Supplied text

────────────────────────────────────────

Key Elements of an IFRS Changeover Plan

As outlined in SN 52-320, key elements of a plan may address the impact of IFRS on accounting policies, internal control over financial reporting (ICFR), disclosure controls and procedures (DC&P), financial reporting expertise, business activities and IT systems.

For the 60% of issuers that included IFRS transition disclosure in their MD&A, the chart below shows the extent to which each of the key elements of an IFRS changeover plan, as described in SN 52-320, was specifically addressed. While many of the issuers with a plan acknowledged some key elements, most did not provide a comprehensive discussion of the impact that IFRS would have on each element affecting the entity.

We discuss each of these key elements in more detail below and provide examples of entity-specific disclosures that may assist issuers in filing future MD&A. These examples form only one part of a complete IFRS transition plan and are for illustrative purposes only. Accordingly, they may not be sufficient for any particular issuer given its complexity and the needs of its investors.

────────────────────────────────────────

Stored records

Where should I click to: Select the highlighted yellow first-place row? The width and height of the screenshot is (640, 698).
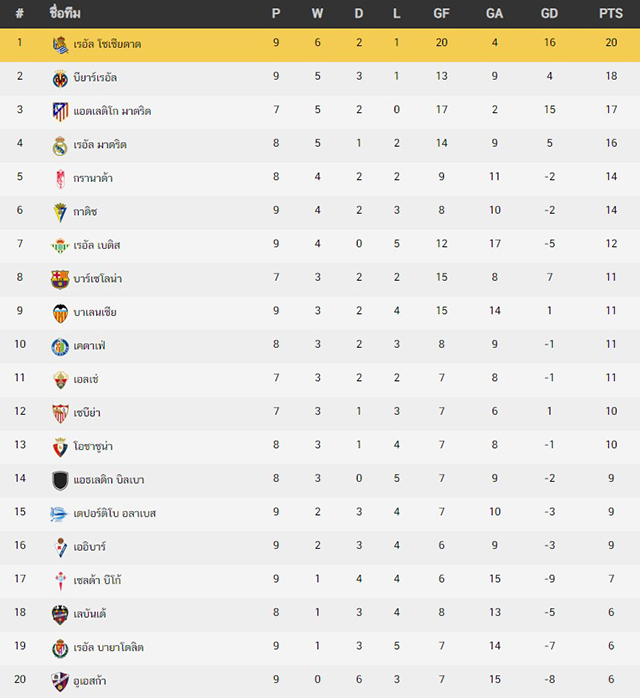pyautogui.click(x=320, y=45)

────────────────────────────────────────

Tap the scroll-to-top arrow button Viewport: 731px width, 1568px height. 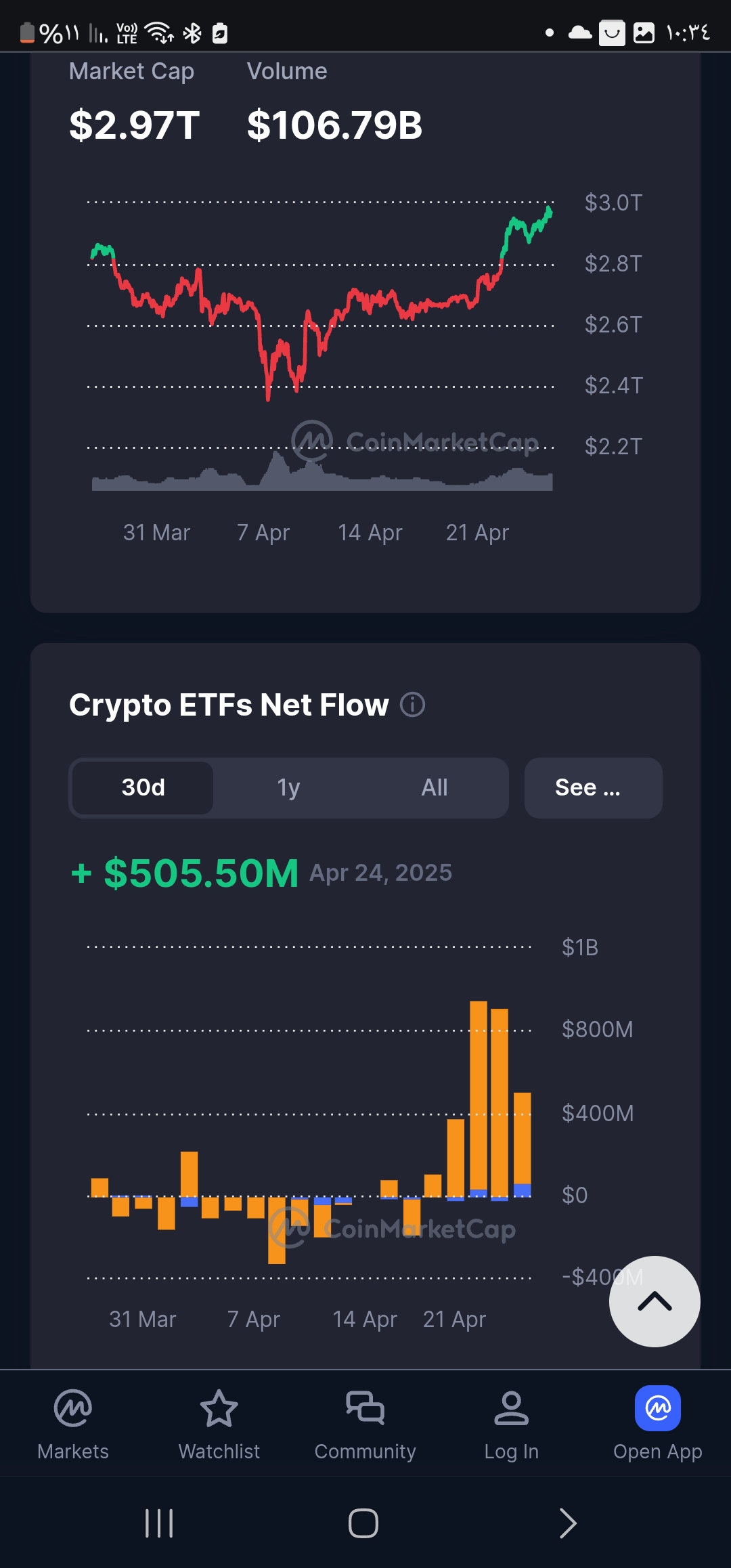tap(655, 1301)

────────────────────────────────────────

Exercise instructions
1. Please repeat the IFRS changeover passage starting with "As outlined in" and going on through "affecting the entity.".
2. According to the IFRS changeover passage, what percentage of issuers included IFRS transition disclosure in their MD&A?
The listing has no connection to the IFRS changeover passage.

Answers
1.
As outlined in SN 52-320, key elements of a plan may address the impact of IFRS on accounting policies, internal control over financial reporting (ICFR), disclosure controls and procedures (DC&P), financial reporting expertise, business activities and IT systems.

For the 60% of issuers that included IFRS transition disclosure in their MD&A, the chart below shows the extent to which each of the key elements of an IFRS changeover plan, as described in SN 52-320, was specifically addressed. While many of the issuers with a plan acknowledged some key elements, most did not provide a comprehensive discussion of the impact that IFRS would have on each element affecting the entity.

2. 60%